→ **Exercise objective**:
Filter the lines below and copy out each one that contains the word "navigation". Case counts.

+++

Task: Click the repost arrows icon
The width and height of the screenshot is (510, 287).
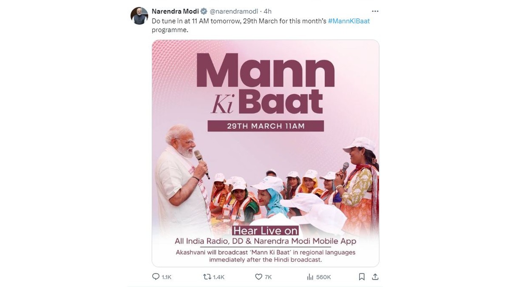Action: coord(207,277)
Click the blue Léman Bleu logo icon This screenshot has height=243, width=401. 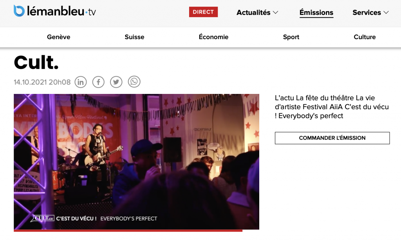(19, 11)
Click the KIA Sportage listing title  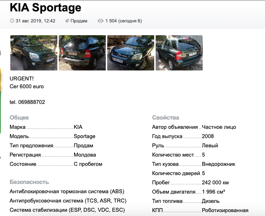(45, 7)
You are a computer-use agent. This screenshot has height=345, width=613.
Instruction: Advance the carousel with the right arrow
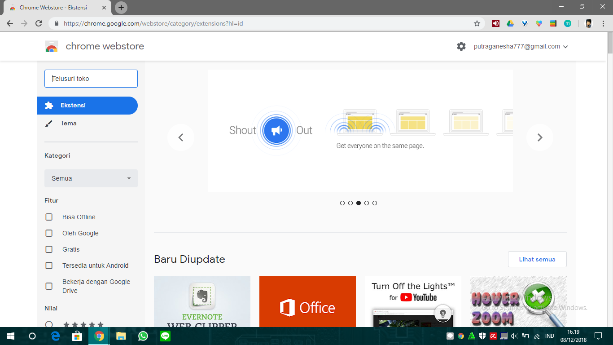tap(539, 137)
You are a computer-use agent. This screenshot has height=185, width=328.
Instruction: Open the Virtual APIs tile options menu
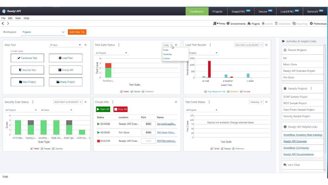pyautogui.click(x=112, y=102)
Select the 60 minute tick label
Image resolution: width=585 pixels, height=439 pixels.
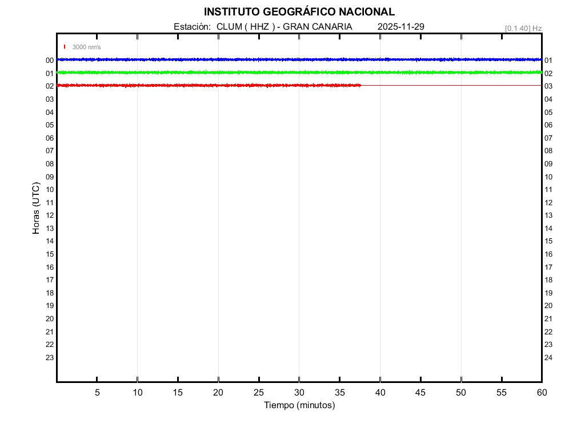[541, 393]
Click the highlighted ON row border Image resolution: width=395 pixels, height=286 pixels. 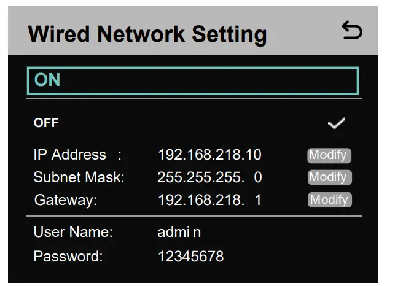pos(192,69)
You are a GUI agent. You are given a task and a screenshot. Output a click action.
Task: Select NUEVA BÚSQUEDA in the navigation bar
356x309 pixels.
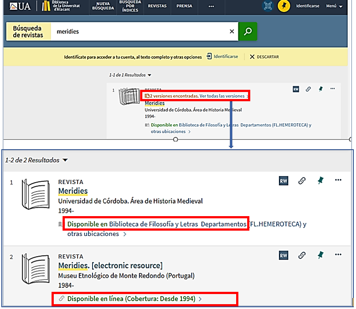[103, 6]
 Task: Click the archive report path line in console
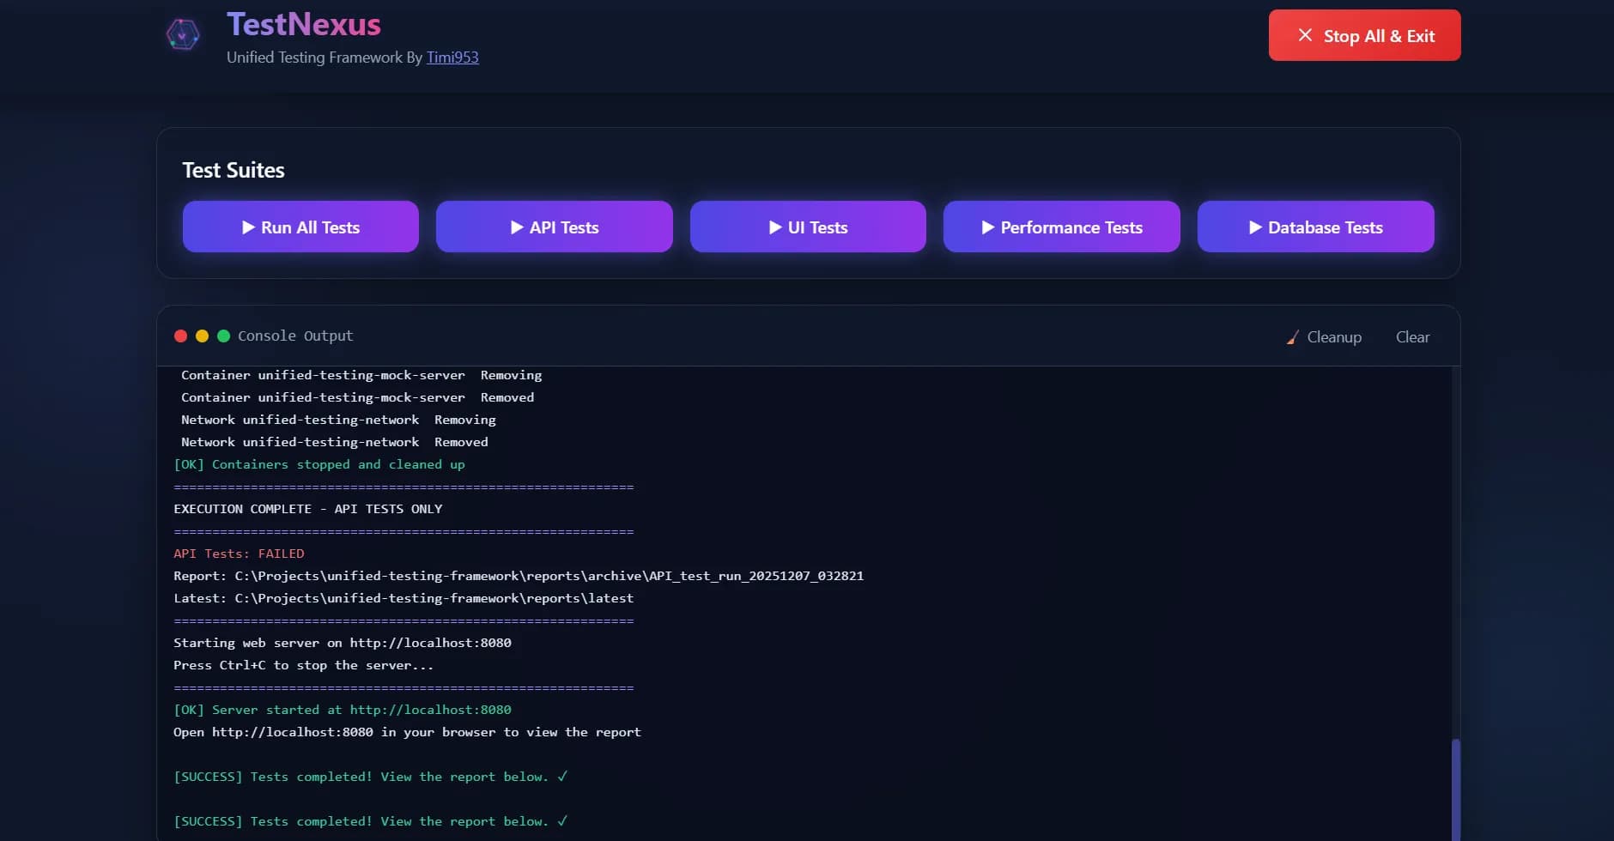click(518, 576)
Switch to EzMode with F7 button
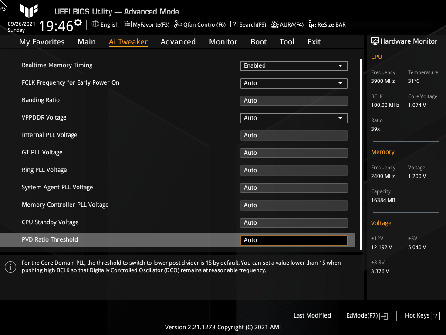 (366, 315)
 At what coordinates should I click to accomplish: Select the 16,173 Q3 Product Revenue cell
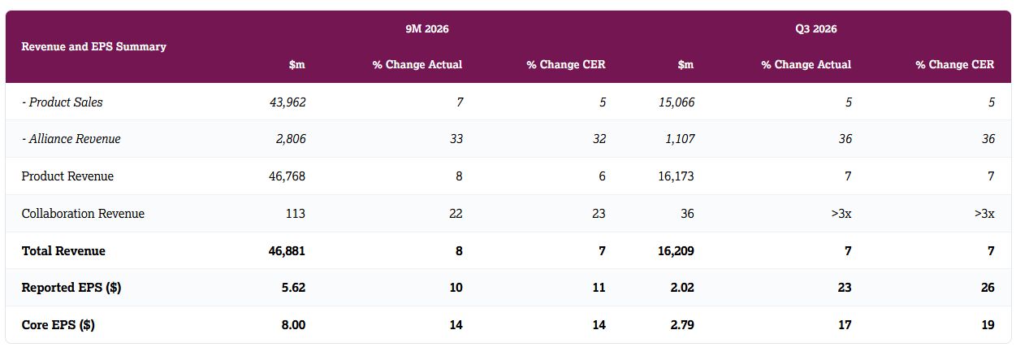(676, 176)
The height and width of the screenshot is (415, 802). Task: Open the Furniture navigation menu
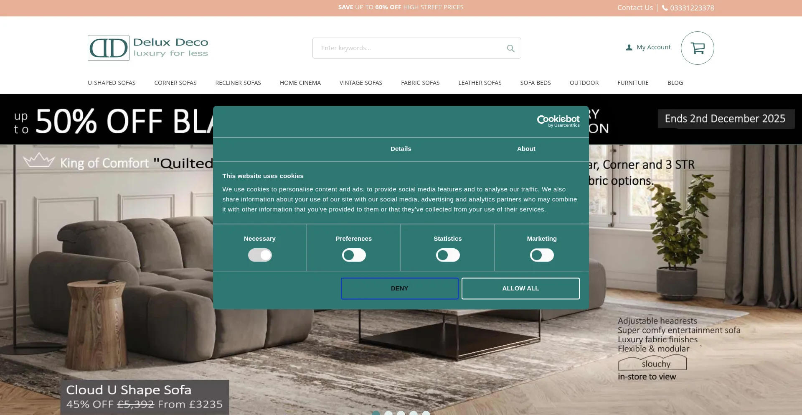click(633, 83)
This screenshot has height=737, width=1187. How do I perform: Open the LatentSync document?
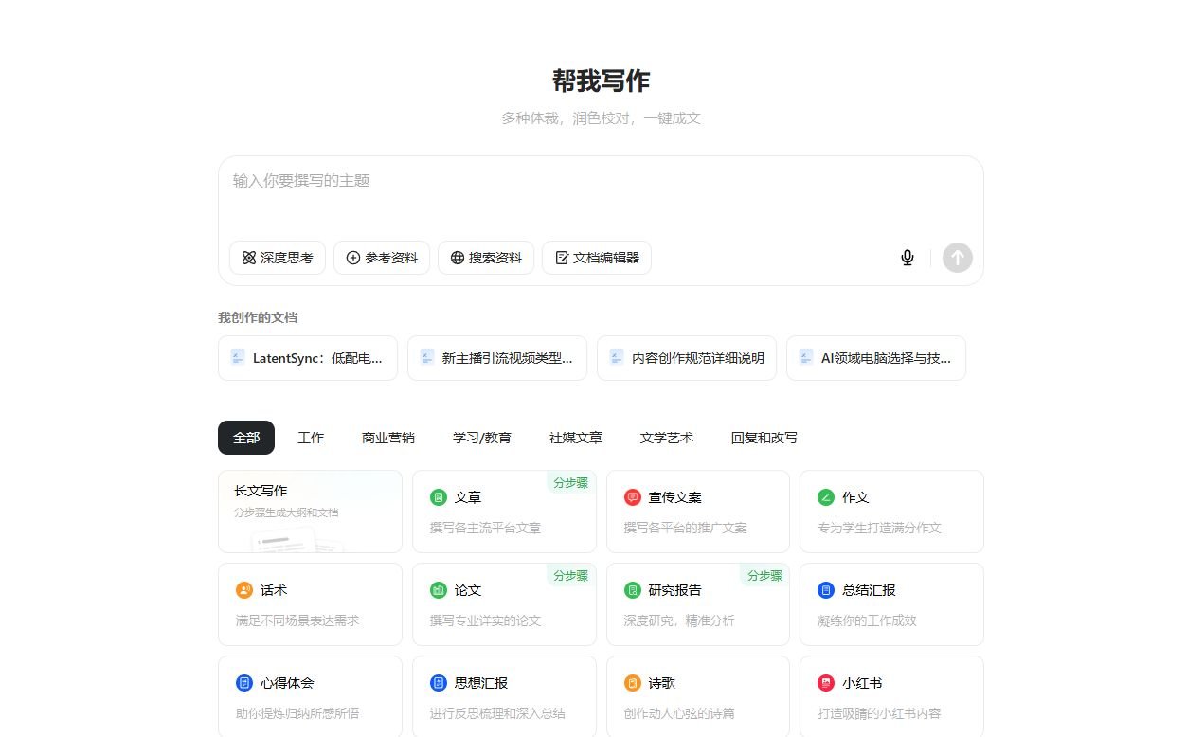click(x=308, y=358)
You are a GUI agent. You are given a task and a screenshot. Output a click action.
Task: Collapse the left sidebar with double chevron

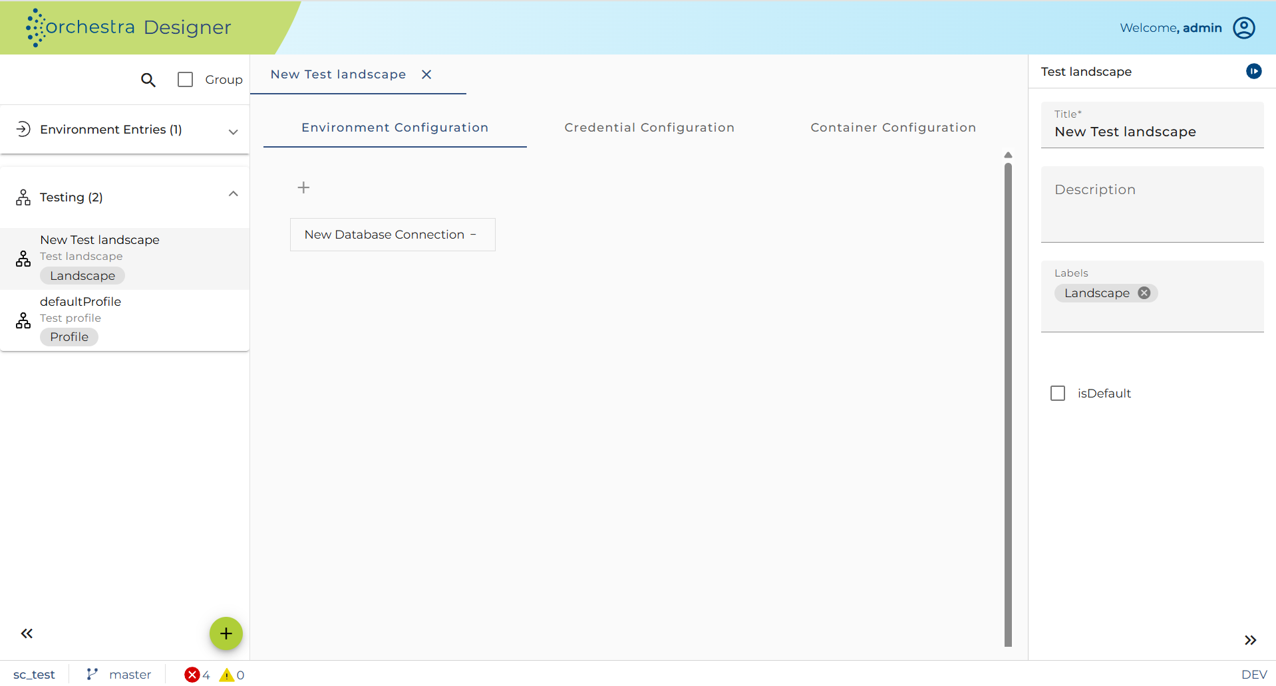(x=27, y=633)
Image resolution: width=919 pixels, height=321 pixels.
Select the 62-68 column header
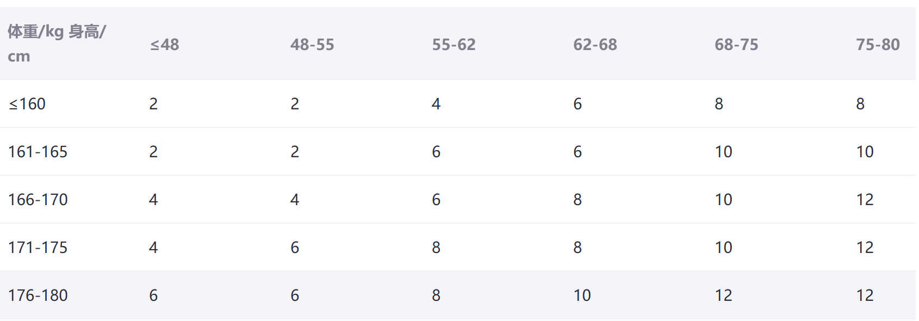coord(595,45)
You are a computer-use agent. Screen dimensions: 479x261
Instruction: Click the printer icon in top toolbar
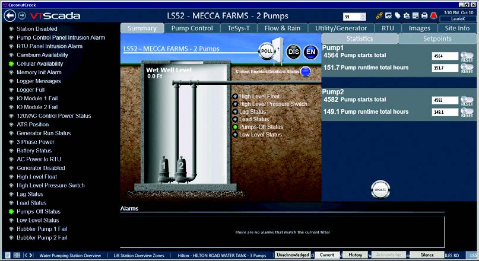pyautogui.click(x=424, y=15)
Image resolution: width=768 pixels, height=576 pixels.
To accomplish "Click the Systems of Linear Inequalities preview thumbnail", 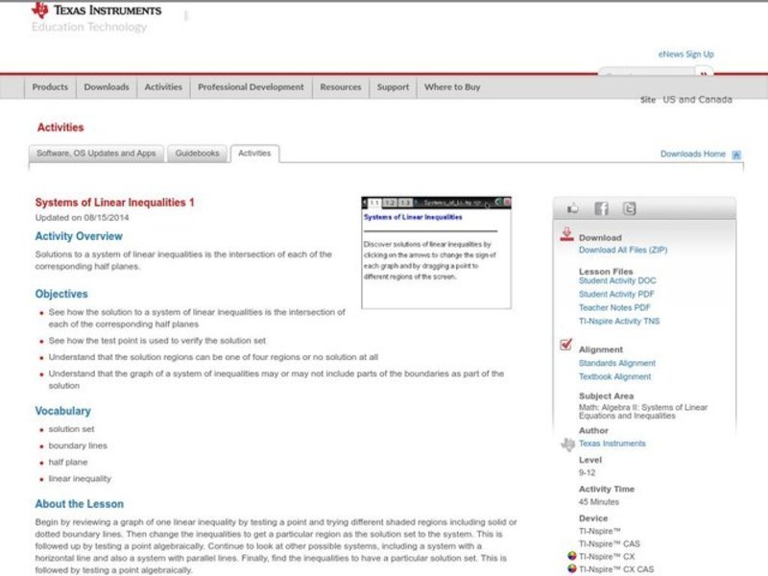I will tap(437, 252).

+++

→ **Solution for this problem**:
Task: Select NUEVA BÚSQUEDA in the navigation bar
The height and width of the screenshot is (415, 802). Task: Open the Furniture navigation menu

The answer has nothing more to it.